By Connie Leinbach
Pat Garber’s new book is a deep dive into her young adult years as filtered through a later, solitary year spent in the Adirondack Mountains in upstate New York.
Her book’s title, “The Birchbark Chronicles: An Adirondack Journal,” does not adequately reflect the reading pleasures within—a picaresque tale of a young woman’s travels alongside her journal reflections 30 years later during a solitary sojourn in the mountains.
Garber, whose primary home is on Ocracoke, has, for almost 20 years, spent summers in the Adirondack wilderness.
At the beginning, she relates how she took some bark from a birch tree with the idea of recording her journal on the parchment-like tree skin, just like ancient scribes. She made a few entries but soon reverted to a word processor.
Garber’s elegant prose ably conjures both her adventures of the past and the soothing wilderness in which she immersed herself from 2002 to 2003.
“Yellow goatsbeard and orange hawkweed are scattered along the trail as if a sky queen had emptied out her jewelry box” is just one example of her skill in painting prose pictures.
Garber is known on the island for her love of nature and her contributions to the Ocracoke literary canon, available in shops all over the island.
In this self-published autobiography, her readers will get a different view of this mild-mannered woman as she bares her soul–peeling back the layers of time when, in her 20s in the late 1960s and early 1970s, she wandered the world trying to find her purpose and navigating a tumultuous, ultimately failed, marriage.

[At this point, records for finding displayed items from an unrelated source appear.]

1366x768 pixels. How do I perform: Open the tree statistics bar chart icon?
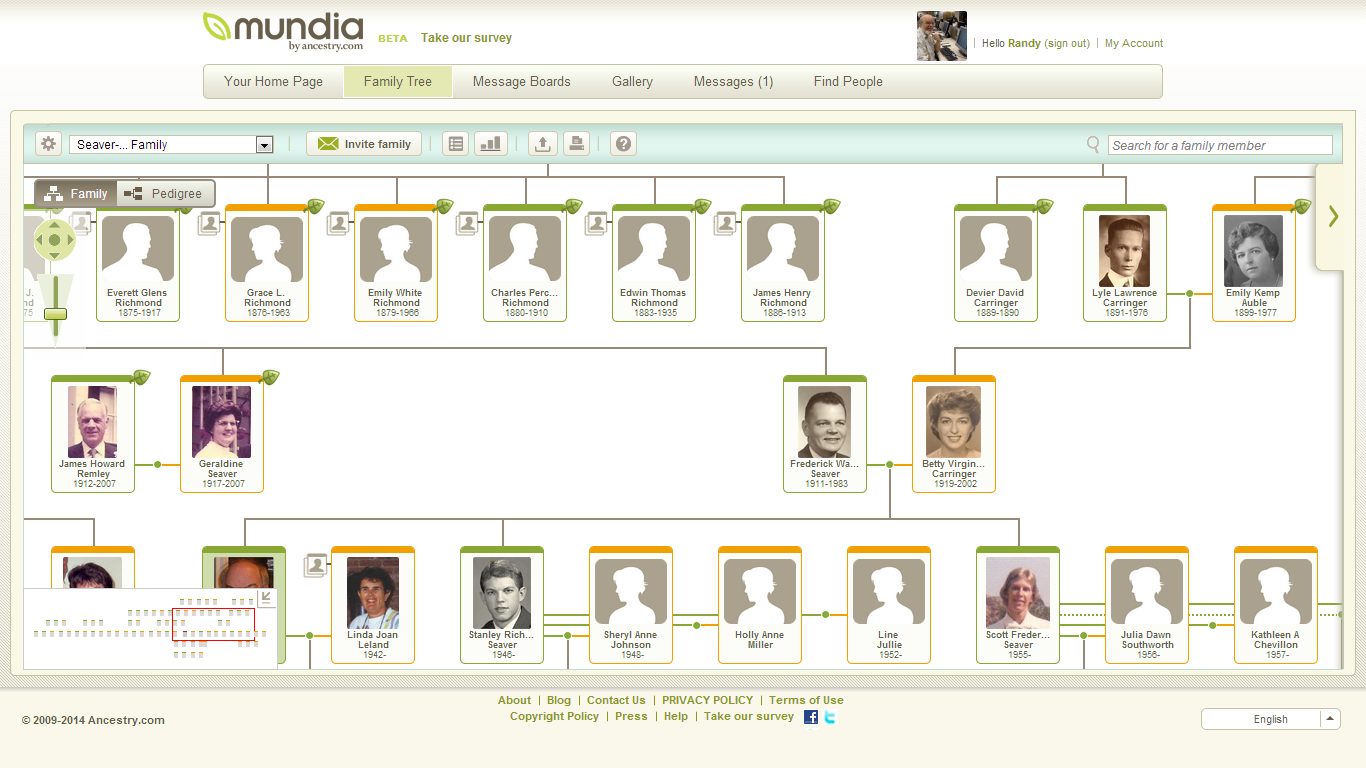coord(490,143)
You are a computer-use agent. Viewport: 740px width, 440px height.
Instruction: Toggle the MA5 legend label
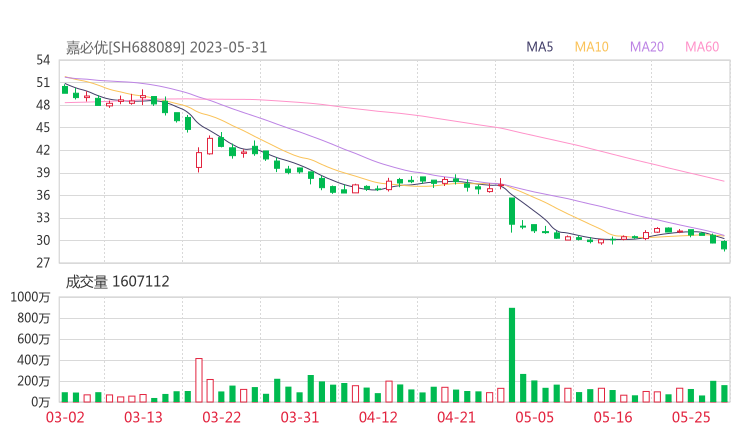pyautogui.click(x=541, y=47)
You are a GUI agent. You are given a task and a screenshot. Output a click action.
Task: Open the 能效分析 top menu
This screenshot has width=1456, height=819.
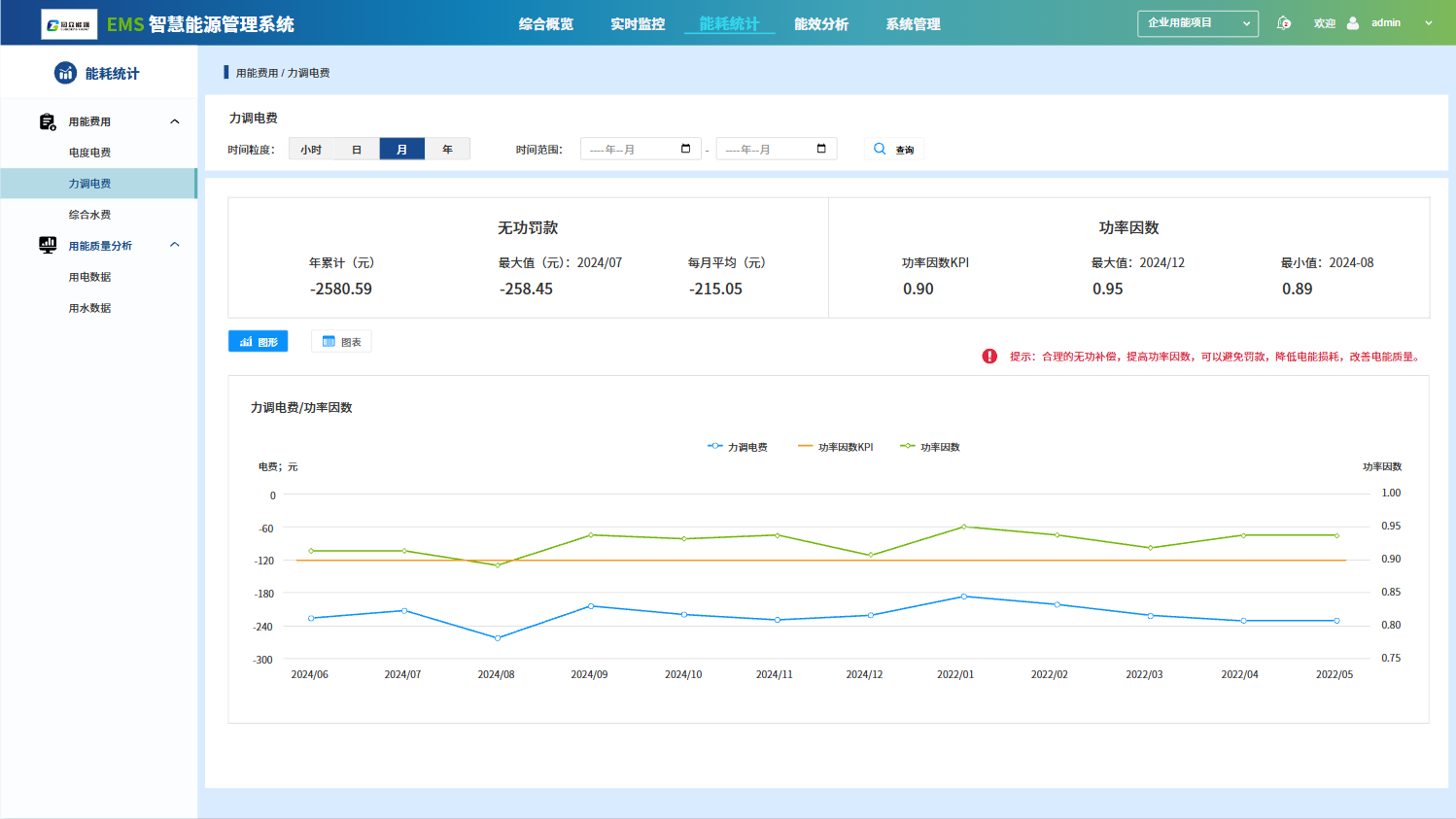click(x=821, y=24)
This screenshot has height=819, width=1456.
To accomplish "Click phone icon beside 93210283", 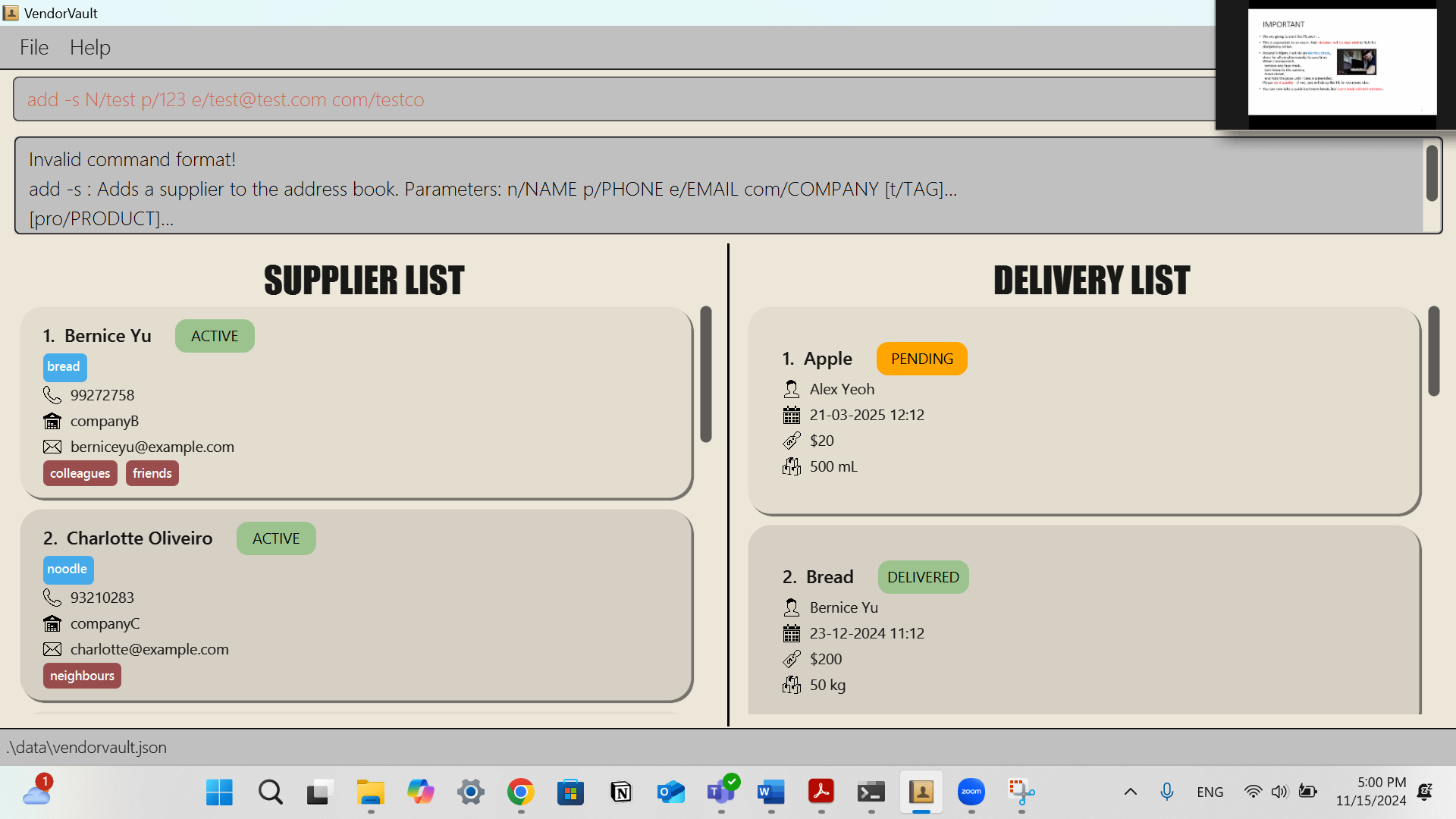I will click(52, 598).
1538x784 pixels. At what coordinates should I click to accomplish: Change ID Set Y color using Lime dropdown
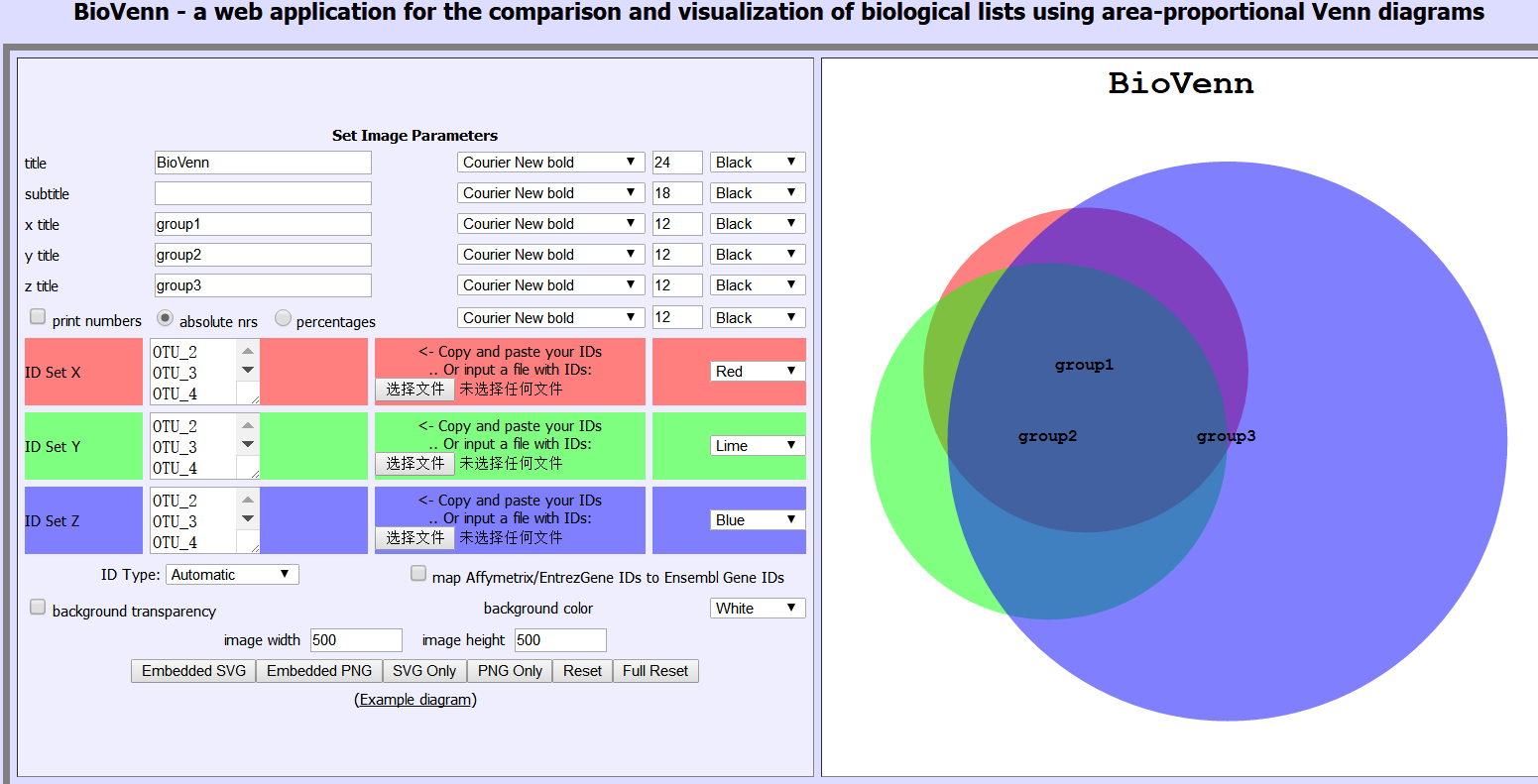click(757, 445)
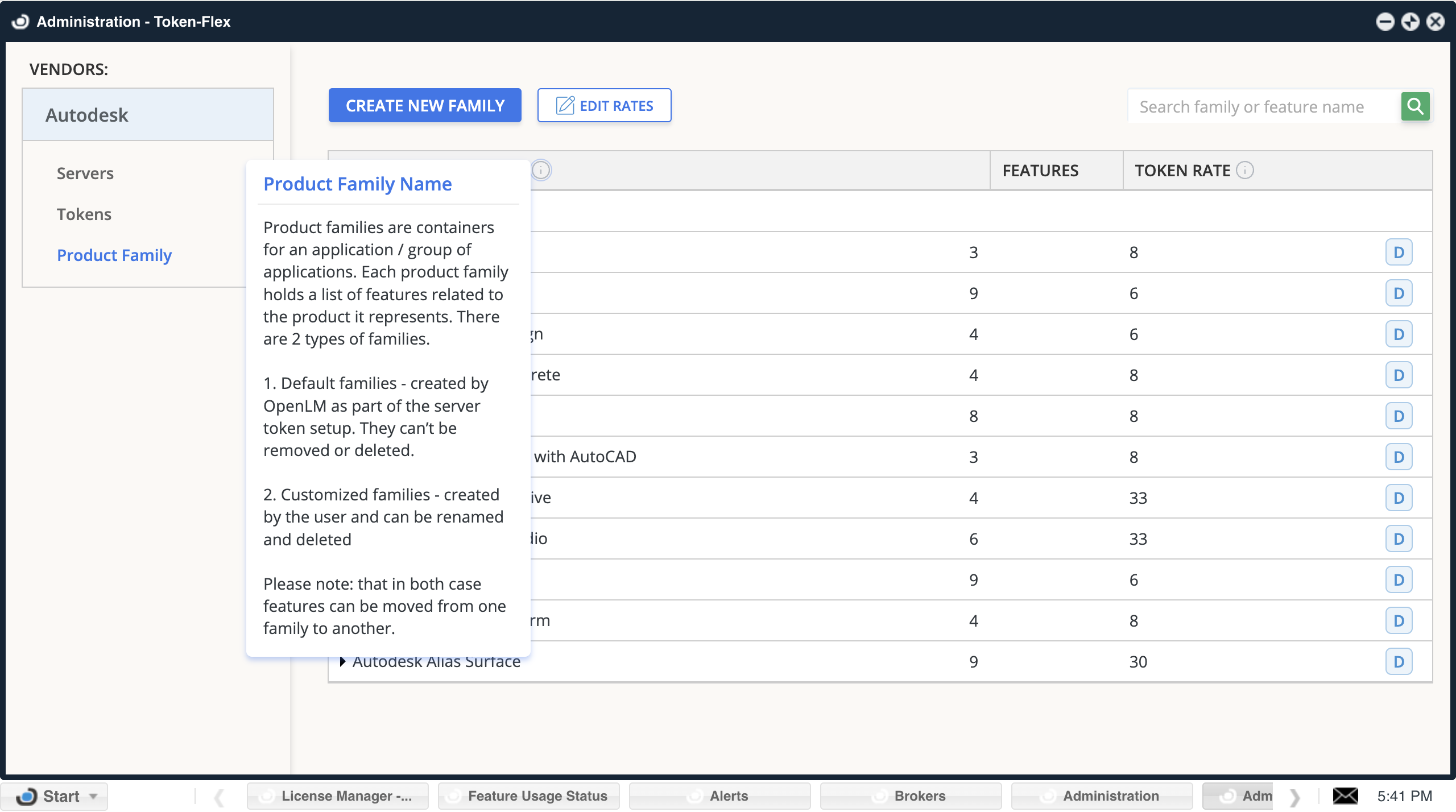Click the EDIT RATES button
Image resolution: width=1456 pixels, height=812 pixels.
point(604,105)
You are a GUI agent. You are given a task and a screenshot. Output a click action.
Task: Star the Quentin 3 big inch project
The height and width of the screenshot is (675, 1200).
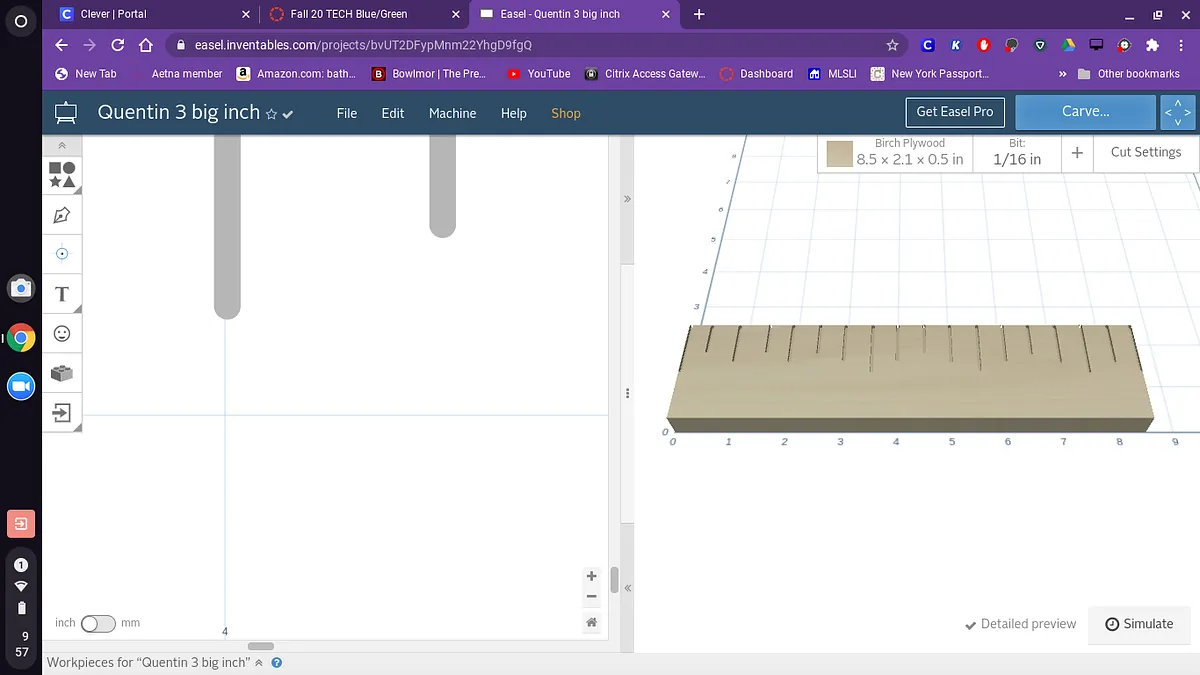(271, 114)
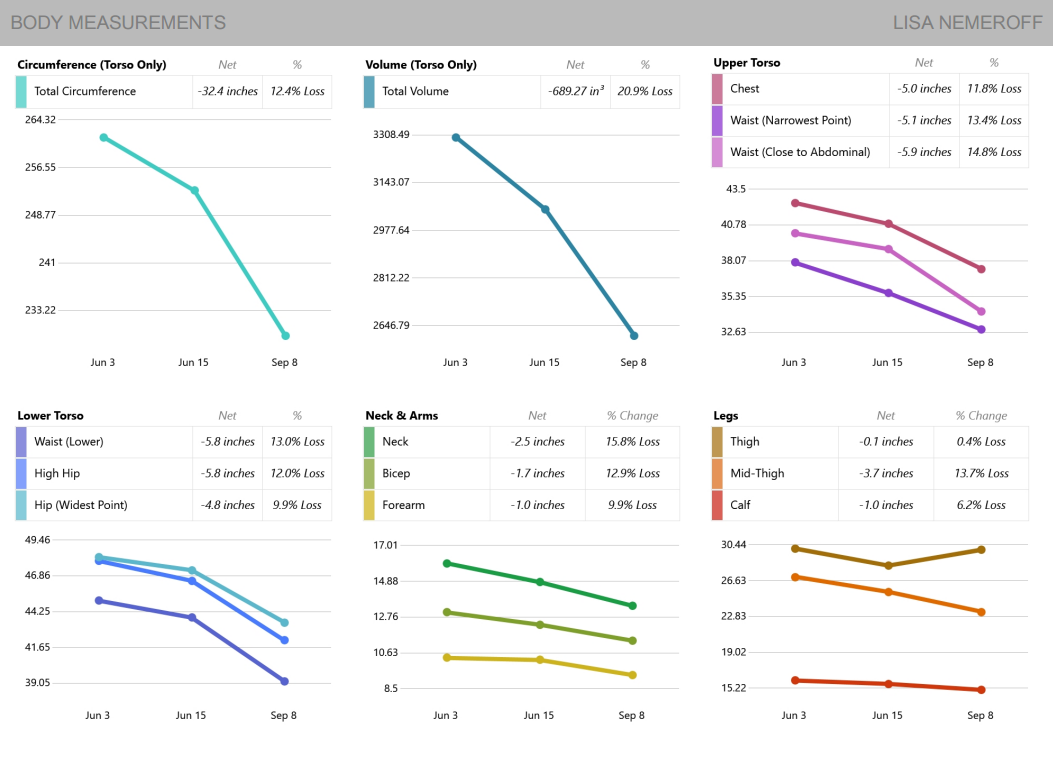Click the Mid-Thigh legend label
The height and width of the screenshot is (764, 1053).
(758, 473)
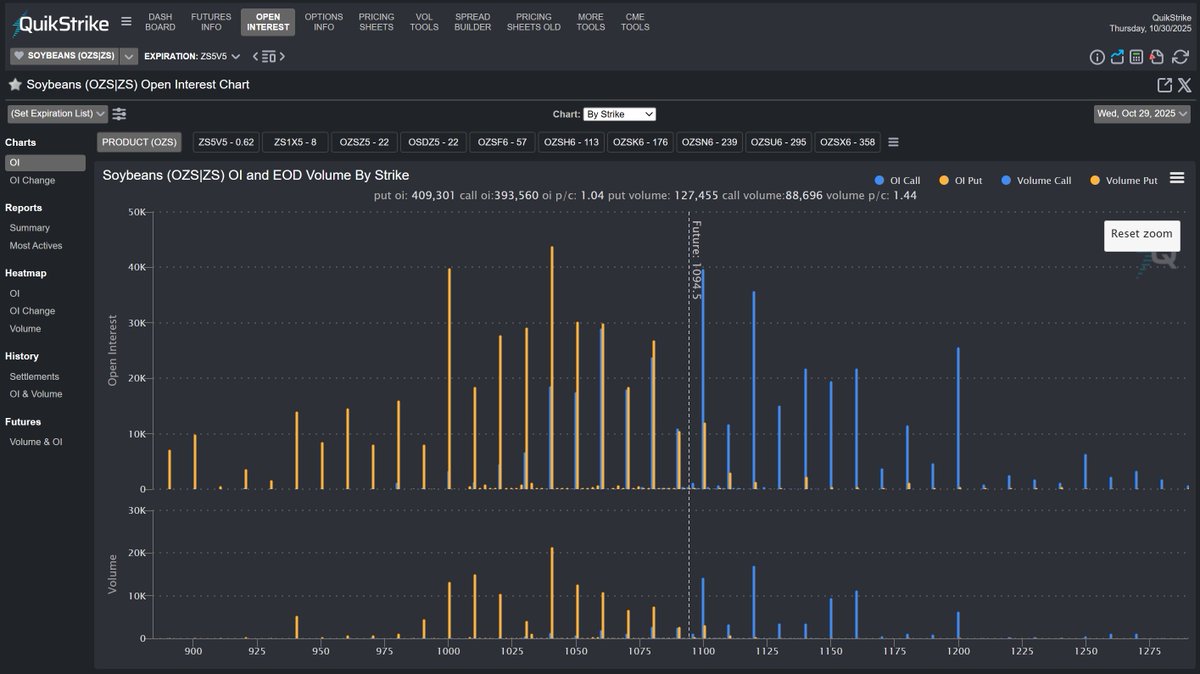Select the OI Change link in Charts sidebar
Image resolution: width=1200 pixels, height=674 pixels.
pyautogui.click(x=31, y=179)
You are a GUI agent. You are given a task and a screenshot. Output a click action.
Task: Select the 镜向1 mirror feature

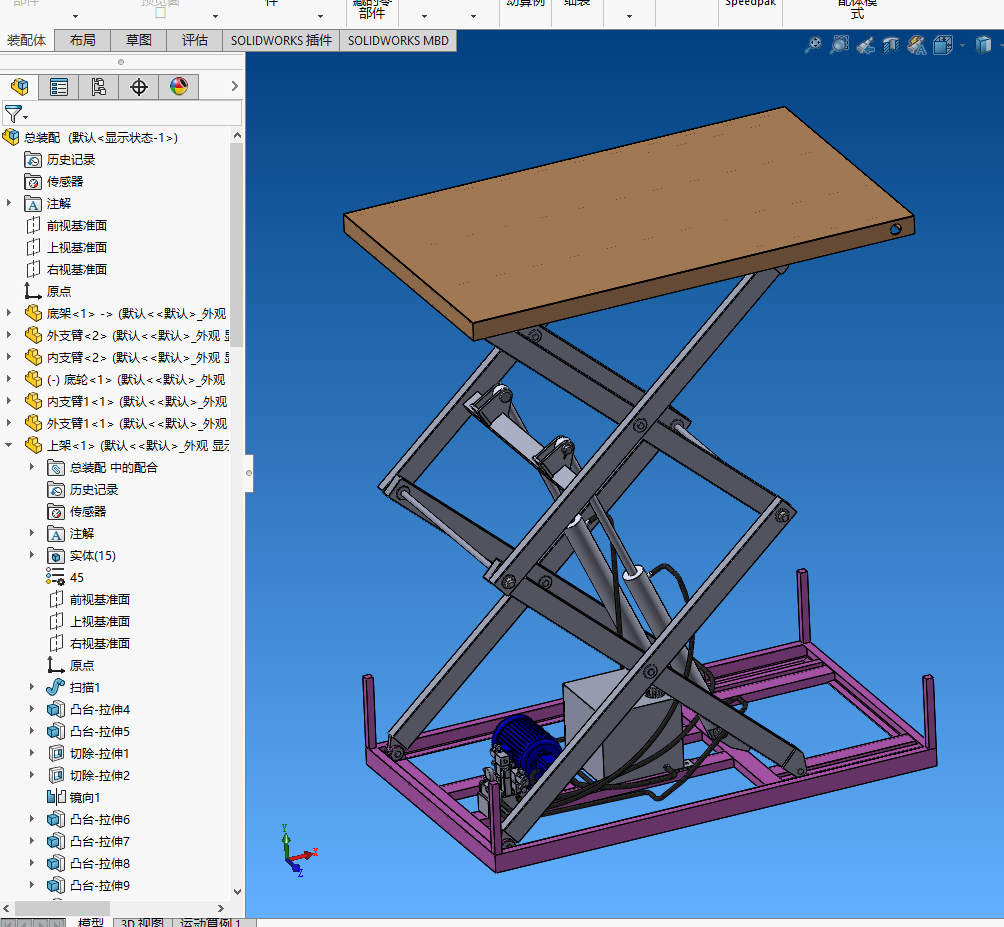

She revisited the formative times with her late ex-husband where the pair often found themselves running from the law and scraping by with odd jobs here and there.
In the preface, she writes how as a child, she dreamed about being many people and living different lives, and in these pages, she does just that.
She grew up in a happy family outside of Richmond, Virginia, in the mid-20th century and came of age as unrest among the youth in the late 1960s upended the status quo.
Garber doesn’t hold back descriptions of her youthful life post-high school.

Fortunately, she didn’t go off the deep end, but watching others do so, particularly one of her beloved sisters, compelled her to “run away,” as she says, to overcome the pain.
Enamored of Woody Guthrie and wanting not wealth but “something more meaningful from life,” she dreamed of “becoming a hobo” in one of the subchapters.
There follows a story about hitchhiking to New York while her family thought she was elsewhere.
She is interested in the downtrodden and sometimes experienced the sting of discrimination and the hardships of poverty—sleeping in unlocked cars, knocking on random doors for help, escaping unwanted male advances.
Between calmer passages about the natural world and small community of Long Lake, New York, she recounts her youthful journeys crisscrossing the United States; going to England and Paris; crewing on boats in the Bahamas; picking pears with migrant workers; living in different places out West including a Native American archeological dig.
How many 20-something women these days would strike out alone hitchhiking? Garber hitchhiked frequently and reveals that while spending about five months in the Cotswolds of England, after losing her tennis shoes she went barefoot, a head-scratcher to her English acquaintances.
In another amusing anecdote she describes what happened when she had to purchase shoes in Paris.
There are many such entertaining tales through which, as she says in her preface, she hopes others “might learn and profit from my failures and my triumphs.”
The book is available at Books to Be Red on the island and online at Amazon.com.